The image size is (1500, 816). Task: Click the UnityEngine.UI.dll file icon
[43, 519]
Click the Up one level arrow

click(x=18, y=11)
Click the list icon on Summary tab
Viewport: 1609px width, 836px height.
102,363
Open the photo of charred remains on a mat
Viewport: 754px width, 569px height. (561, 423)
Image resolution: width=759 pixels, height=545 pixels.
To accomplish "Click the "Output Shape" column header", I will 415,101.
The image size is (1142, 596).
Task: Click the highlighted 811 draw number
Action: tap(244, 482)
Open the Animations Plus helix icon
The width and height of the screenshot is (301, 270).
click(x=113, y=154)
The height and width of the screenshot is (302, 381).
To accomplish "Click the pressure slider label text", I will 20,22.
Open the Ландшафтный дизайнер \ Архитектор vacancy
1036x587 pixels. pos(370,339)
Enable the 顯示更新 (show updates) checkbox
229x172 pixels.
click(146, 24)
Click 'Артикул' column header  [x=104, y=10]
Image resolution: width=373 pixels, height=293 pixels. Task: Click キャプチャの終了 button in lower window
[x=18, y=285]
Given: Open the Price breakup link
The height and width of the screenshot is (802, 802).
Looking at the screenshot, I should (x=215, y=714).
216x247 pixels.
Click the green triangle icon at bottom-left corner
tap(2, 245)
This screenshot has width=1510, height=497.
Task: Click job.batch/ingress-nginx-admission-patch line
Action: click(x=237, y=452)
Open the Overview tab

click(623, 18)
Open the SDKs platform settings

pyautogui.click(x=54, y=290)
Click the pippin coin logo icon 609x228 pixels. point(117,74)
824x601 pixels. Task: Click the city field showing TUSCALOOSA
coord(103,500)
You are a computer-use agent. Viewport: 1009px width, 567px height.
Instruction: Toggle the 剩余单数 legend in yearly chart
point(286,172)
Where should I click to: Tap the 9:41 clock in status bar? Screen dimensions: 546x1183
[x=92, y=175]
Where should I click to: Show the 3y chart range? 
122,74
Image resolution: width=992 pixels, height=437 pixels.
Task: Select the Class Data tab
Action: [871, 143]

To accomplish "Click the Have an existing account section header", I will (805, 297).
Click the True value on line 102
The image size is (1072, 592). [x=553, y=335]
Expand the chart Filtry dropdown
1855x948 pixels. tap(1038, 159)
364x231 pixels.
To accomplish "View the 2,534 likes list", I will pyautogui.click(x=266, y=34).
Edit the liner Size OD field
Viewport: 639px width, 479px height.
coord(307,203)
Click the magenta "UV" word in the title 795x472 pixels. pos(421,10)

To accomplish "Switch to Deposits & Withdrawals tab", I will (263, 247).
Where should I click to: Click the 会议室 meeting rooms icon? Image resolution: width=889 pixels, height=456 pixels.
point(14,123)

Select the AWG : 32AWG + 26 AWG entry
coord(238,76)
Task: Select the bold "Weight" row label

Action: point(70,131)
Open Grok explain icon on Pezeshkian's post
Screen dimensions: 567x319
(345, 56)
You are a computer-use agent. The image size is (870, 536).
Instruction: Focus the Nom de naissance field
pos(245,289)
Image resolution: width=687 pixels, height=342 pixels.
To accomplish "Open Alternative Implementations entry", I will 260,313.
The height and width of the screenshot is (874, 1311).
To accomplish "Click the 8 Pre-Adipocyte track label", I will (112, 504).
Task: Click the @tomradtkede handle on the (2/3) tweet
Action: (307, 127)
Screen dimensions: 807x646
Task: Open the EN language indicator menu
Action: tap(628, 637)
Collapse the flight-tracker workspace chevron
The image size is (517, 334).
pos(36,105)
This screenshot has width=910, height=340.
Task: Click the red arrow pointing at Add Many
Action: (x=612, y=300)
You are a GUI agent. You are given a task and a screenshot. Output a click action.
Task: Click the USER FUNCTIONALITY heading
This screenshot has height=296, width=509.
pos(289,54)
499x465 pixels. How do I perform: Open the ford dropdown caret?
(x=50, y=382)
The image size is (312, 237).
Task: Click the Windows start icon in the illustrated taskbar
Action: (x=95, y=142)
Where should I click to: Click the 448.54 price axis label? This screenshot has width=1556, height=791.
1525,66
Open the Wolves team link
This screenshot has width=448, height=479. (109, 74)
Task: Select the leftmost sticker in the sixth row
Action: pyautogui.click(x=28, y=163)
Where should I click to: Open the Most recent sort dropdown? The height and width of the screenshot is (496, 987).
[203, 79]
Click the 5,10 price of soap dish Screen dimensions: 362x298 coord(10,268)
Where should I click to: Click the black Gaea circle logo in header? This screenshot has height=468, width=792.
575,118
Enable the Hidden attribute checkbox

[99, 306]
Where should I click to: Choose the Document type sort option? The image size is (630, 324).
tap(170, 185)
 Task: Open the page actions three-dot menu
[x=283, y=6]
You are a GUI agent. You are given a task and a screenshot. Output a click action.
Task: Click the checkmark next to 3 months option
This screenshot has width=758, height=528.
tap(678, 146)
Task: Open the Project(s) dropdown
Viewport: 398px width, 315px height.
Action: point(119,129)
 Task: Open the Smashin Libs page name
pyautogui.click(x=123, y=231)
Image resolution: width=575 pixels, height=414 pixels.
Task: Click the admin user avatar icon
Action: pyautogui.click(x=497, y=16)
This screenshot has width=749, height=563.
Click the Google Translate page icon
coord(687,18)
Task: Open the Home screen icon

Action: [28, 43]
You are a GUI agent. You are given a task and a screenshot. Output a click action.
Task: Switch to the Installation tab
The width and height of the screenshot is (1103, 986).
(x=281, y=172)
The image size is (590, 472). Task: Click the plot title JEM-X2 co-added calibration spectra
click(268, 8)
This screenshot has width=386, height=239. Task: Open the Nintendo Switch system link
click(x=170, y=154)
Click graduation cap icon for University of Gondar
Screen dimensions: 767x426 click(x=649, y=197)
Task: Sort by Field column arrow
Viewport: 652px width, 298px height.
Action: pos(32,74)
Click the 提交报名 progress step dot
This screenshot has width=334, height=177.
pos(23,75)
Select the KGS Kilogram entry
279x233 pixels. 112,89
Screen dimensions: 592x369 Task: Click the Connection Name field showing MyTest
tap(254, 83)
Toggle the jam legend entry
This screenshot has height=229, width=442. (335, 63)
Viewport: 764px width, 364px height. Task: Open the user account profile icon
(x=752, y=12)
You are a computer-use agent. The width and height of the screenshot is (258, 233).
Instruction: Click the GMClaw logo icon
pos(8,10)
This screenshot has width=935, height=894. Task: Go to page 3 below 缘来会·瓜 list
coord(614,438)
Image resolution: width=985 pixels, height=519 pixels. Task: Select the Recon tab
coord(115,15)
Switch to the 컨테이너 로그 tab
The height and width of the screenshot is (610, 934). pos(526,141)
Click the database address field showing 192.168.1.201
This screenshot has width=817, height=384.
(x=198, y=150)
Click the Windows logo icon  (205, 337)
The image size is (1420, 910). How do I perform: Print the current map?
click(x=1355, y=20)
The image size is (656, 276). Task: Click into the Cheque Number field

**GOAL**
Reproduce the lines above verbatim, starting at the line that contains "Task: Sort by Field column arrow" and ending at the line that contains "(x=752, y=12)", both included.

**FULL ANSWER**
Task: Sort by Field column arrow
Viewport: 652px width, 298px height.
Action: pos(32,74)
Click the 提交报名 progress step dot
This screenshot has width=334, height=177.
pos(23,75)
Select the KGS Kilogram entry
279x233 pixels. 112,89
Screen dimensions: 592x369 Task: Click the Connection Name field showing MyTest
tap(254, 83)
Toggle the jam legend entry
This screenshot has height=229, width=442. (335, 63)
Viewport: 764px width, 364px height. Task: Open the user account profile icon
(x=752, y=12)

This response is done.